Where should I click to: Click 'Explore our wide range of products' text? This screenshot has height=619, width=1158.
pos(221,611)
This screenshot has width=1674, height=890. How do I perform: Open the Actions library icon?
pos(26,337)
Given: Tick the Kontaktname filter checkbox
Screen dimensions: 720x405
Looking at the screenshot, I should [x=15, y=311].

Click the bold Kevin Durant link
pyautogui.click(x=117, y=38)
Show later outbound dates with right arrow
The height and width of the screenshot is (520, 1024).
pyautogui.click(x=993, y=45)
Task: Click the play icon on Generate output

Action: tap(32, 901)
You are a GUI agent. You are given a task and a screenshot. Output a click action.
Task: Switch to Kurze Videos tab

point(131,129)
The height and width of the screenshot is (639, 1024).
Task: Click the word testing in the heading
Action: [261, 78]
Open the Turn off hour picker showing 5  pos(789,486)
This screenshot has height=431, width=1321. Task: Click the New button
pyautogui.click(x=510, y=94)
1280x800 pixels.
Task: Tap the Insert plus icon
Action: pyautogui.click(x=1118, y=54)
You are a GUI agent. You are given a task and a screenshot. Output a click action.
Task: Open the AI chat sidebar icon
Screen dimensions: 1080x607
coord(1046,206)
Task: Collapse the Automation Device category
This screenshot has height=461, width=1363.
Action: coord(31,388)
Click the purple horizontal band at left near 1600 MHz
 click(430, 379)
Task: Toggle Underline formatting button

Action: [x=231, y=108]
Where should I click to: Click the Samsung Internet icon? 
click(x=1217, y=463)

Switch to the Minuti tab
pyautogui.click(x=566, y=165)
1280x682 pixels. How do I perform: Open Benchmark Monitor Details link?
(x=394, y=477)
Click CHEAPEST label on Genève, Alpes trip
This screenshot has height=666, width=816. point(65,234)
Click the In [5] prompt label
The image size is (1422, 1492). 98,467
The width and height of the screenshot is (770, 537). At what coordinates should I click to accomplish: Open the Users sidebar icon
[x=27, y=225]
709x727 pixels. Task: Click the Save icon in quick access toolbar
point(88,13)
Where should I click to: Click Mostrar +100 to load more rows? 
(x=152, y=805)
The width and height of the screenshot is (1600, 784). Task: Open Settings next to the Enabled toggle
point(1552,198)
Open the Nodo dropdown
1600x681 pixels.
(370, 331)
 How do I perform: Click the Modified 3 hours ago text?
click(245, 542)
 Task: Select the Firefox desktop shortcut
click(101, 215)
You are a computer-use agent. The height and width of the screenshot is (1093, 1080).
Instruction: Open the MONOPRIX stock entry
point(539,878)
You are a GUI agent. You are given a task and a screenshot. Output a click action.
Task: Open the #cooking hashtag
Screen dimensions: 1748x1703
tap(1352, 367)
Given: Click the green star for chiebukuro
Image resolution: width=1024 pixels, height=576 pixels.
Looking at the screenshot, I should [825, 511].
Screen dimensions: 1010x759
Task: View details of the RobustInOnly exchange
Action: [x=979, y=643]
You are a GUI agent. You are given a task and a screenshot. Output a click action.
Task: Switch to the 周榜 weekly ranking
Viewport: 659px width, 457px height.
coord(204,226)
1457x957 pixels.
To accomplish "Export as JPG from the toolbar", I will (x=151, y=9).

--*--

EXERCISE:
When you transcribe the records above, keep every line exactly the same.

EXERCISE SOLUTION:
Where should I click to: Click 'Explore our wide range of products' text? This screenshot has height=619, width=1158.
pos(221,611)
This screenshot has width=1674, height=890. How do I perform: Open the Actions library icon?
pos(26,337)
Given: Tick the Kontaktname filter checkbox
Screen dimensions: 720x405
Looking at the screenshot, I should [x=15, y=311].

Click the bold Kevin Durant link
pyautogui.click(x=117, y=38)
Show later outbound dates with right arrow
The height and width of the screenshot is (520, 1024).
pyautogui.click(x=993, y=45)
Task: Click the play icon on Generate output

Action: tap(32, 901)
You are a GUI agent. You are given a task and a screenshot. Output a click action.
Task: Switch to Kurze Videos tab

point(131,129)
The height and width of the screenshot is (639, 1024).
Task: Click the word testing in the heading
Action: [261, 78]
Open the Turn off hour picker showing 5  pos(789,486)
This screenshot has height=431, width=1321. Task: Click the New button
pyautogui.click(x=510, y=94)
1280x800 pixels.
Task: Tap the Insert plus icon
Action: pyautogui.click(x=1118, y=54)
You are a GUI agent. You are given a task and a screenshot. Output a click action.
Task: Open the AI chat sidebar icon
Screen dimensions: 1080x607
coord(1046,206)
Task: Collapse the Automation Device category
This screenshot has height=461, width=1363.
Action: coord(31,388)
Click the purple horizontal band at left near 1600 MHz
 click(430, 379)
Task: Toggle Underline formatting button

Action: [x=231, y=108]
Where should I click to: Click the Samsung Internet icon? 
click(x=1217, y=463)

Switch to the Minuti tab
pyautogui.click(x=566, y=165)
1280x682 pixels. How do I perform: Open Benchmark Monitor Details link?
(x=394, y=477)
Click CHEAPEST label on Genève, Alpes trip
This screenshot has height=666, width=816. point(65,234)
Click the In [5] prompt label
The image size is (1422, 1492). 98,467
The width and height of the screenshot is (770, 537). At what coordinates should I click to accomplish: Open the Users sidebar icon
[x=27, y=225]
709x727 pixels. Task: Click the Save icon in quick access toolbar
point(88,13)
Where should I click to: Click Mostrar +100 to load more rows? 
(x=152, y=805)
The width and height of the screenshot is (1600, 784). Task: Open Settings next to the Enabled toggle
point(1552,198)
Open the Nodo dropdown
1600x681 pixels.
(370, 331)
 How do I perform: Click the Modified 3 hours ago text?
click(245, 542)
 Task: Select the Firefox desktop shortcut
click(101, 215)
You are a computer-use agent. The height and width of the screenshot is (1093, 1080).
Instruction: Open the MONOPRIX stock entry
point(539,878)
You are a GUI agent. You are given a task and a screenshot. Output a click action.
Task: Open the #cooking hashtag
Screen dimensions: 1748x1703
tap(1352, 367)
Given: Click the green star for chiebukuro
Image resolution: width=1024 pixels, height=576 pixels.
Looking at the screenshot, I should [825, 511].
Screen dimensions: 1010x759
Task: View details of the RobustInOnly exchange
Action: [x=979, y=643]
You are a GUI agent. You are given a task and a screenshot. Output a click action.
Task: Switch to the 周榜 weekly ranking
Viewport: 659px width, 457px height.
coord(204,226)
1457x957 pixels.
To accomplish "Export as JPG from the toolbar", I will (x=151, y=9).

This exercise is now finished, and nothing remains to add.